We envision a higher education landscape where the majority of Community College students are both capable of and encouraged to complete at least six credit hours of core-curriculum course work focused on the discussion-based study of transformative texts, and to increase by 25% the number of students who transfer from Community Colleges to four-year institutions in pursuit of bachelor degrees in humanities disciplines by 2035.
Why Community Colleges?
We believe that meaningfully engaging with the humanities is transformative – both on a personal level, and culturally. Confronting transformative texts, learning from them, and questioning them while allowing them to question us, enables us to think both more constructively and more critically about our world. In faculty guided discussion-based classrooms, students of all backgrounds can undertake the adventure of encountering transformative texts directly. Our experience with these courses has convinced us that through the implementation of discussion-based learning, students become active collaborators in their own education. They learn to approach difficult texts and complex issues thoughtfully. They find their voices in classes where they are listened to respectfully and encouraged to engage across various differences, where they learn to work with their peers to form a community of inquiry where everyone’s voice matters in a collaborative search for truth. This collaboration of students in discussion-based courses mirrors the civic participation of citizens in a functioning democratic society. It is this education that The Great Questions Foundation aspires to bring community college students across the nation.

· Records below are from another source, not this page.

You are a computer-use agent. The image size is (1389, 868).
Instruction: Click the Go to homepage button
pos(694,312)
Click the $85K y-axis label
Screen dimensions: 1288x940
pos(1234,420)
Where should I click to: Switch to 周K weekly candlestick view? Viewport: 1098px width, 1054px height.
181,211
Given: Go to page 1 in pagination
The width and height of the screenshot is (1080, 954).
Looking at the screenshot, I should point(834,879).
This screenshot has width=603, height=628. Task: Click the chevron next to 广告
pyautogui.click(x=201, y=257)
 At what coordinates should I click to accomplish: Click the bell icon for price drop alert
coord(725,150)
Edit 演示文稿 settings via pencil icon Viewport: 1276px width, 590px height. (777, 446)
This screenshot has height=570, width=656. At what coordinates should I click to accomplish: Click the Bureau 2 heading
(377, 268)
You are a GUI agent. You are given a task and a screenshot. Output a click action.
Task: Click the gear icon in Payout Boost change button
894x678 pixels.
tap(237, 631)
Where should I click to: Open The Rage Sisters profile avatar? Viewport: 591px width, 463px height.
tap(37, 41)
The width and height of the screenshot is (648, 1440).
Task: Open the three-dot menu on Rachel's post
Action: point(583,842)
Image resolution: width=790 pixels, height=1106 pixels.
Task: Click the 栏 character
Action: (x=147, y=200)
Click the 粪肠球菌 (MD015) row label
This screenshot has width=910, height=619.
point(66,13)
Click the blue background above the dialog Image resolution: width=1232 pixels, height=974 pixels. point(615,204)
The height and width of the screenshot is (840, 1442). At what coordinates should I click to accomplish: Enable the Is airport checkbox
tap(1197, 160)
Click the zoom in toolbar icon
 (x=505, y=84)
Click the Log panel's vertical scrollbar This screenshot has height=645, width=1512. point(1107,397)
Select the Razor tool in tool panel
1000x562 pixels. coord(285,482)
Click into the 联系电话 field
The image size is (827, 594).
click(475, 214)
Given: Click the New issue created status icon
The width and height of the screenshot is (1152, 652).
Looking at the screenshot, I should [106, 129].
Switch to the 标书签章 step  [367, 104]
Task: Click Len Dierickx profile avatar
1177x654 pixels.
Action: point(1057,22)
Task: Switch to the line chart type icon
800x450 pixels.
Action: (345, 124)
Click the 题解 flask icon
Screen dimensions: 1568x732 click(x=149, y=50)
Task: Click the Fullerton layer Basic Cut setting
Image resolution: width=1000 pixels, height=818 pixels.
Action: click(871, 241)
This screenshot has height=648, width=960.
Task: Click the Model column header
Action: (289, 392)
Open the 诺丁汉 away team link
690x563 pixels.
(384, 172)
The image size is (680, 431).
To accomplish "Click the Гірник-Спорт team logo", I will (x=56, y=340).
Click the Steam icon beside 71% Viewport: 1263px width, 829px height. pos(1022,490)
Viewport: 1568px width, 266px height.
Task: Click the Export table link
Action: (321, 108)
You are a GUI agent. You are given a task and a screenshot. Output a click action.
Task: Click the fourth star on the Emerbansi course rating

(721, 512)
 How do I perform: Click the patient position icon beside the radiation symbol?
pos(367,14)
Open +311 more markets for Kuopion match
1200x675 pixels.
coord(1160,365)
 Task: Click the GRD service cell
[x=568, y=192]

Currently, about 44% of undergraduates nationwide are enrolled in public two-year institutions, and among all students who completed a degree at a four-year institution, 49% had been enrolled in a two-year institution sometime within the past ten years. In some large states like California , Florida, and Texas, the percentages are much higher: in these states the percentage of former community college students among bachelors earners are 61%, 64% and 75%, respectively. More Given that a student’s exposure to general education is often during the first two years of higher education, strengthening our vision of the humanities at community colleges is essential. It is impossible to transform general education in the United States meaningfully without the inclusion and leadership of Community College faculty.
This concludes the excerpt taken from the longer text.